Start of Block
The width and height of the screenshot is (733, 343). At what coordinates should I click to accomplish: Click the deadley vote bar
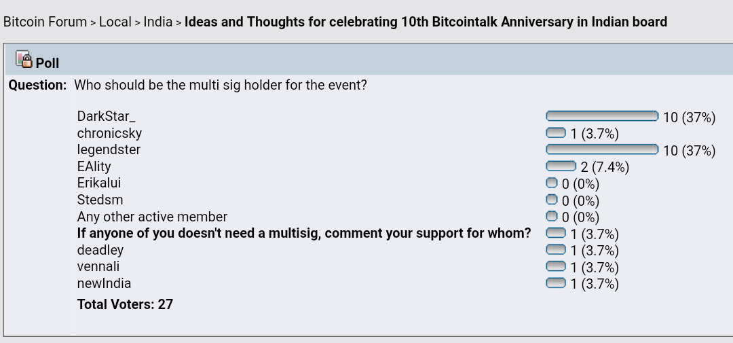point(556,249)

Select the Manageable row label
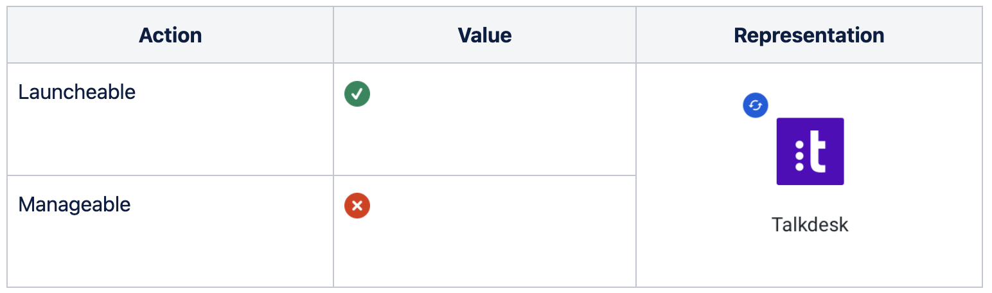click(x=75, y=205)
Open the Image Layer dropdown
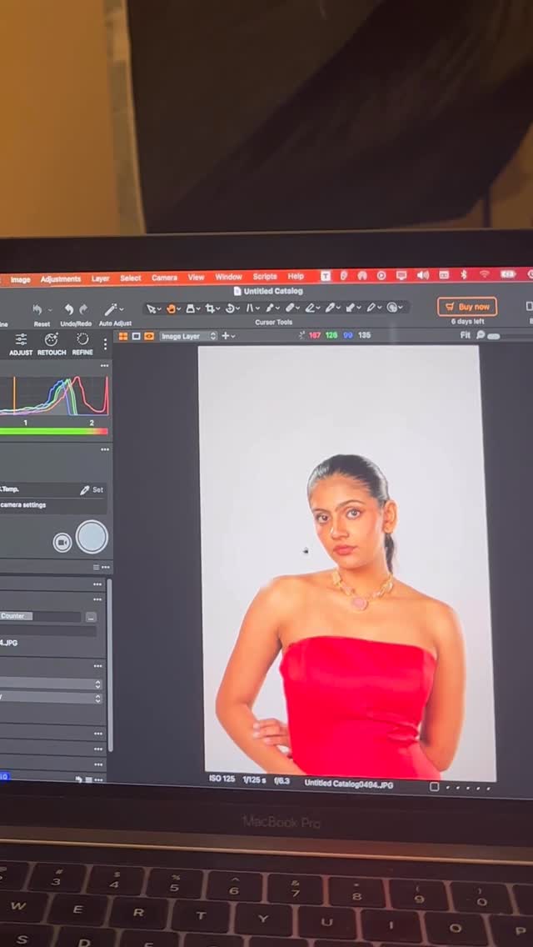 188,336
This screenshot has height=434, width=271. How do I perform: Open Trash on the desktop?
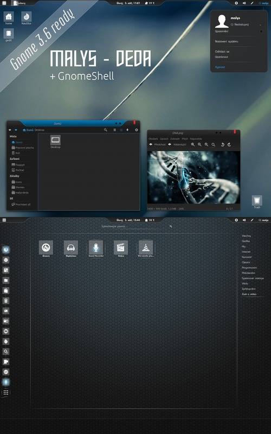257,201
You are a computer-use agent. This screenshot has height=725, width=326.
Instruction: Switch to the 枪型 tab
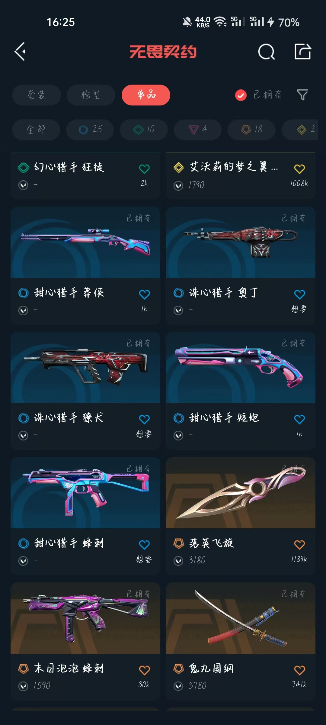click(x=91, y=95)
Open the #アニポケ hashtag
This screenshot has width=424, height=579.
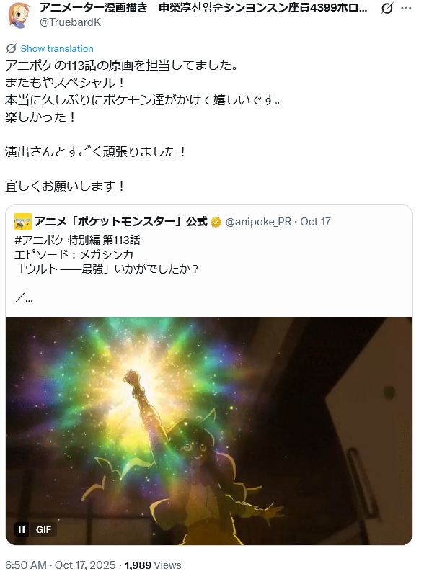tap(40, 240)
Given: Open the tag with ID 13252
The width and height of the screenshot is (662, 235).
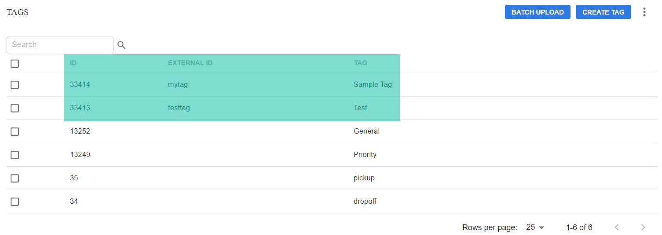Looking at the screenshot, I should click(80, 131).
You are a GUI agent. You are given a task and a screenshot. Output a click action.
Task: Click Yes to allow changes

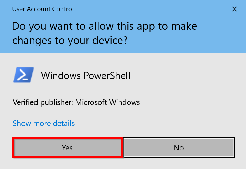(x=67, y=148)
End of Block
Prompt = Set down exactly, and only, the lines from the one containing "This screenshot has height=434, width=271." through the last line of the entries. Pictures do not belong in the copy.

Solution =
This screenshot has height=434, width=271. How do I perform: Open Trash on the desktop?
257,201
You are a computer-use agent. This screenshot has height=725, width=326.
Instruction: Switch to the 枪型 tab
click(x=91, y=95)
Open the #アニポケ hashtag
This screenshot has width=424, height=579.
tap(40, 240)
Given: Open the tag with ID 13252
The width and height of the screenshot is (662, 235).
Looking at the screenshot, I should click(80, 131).
You are a GUI agent. You are given a task and a screenshot. Output a click action.
Task: Click Yes to allow changes

(x=67, y=148)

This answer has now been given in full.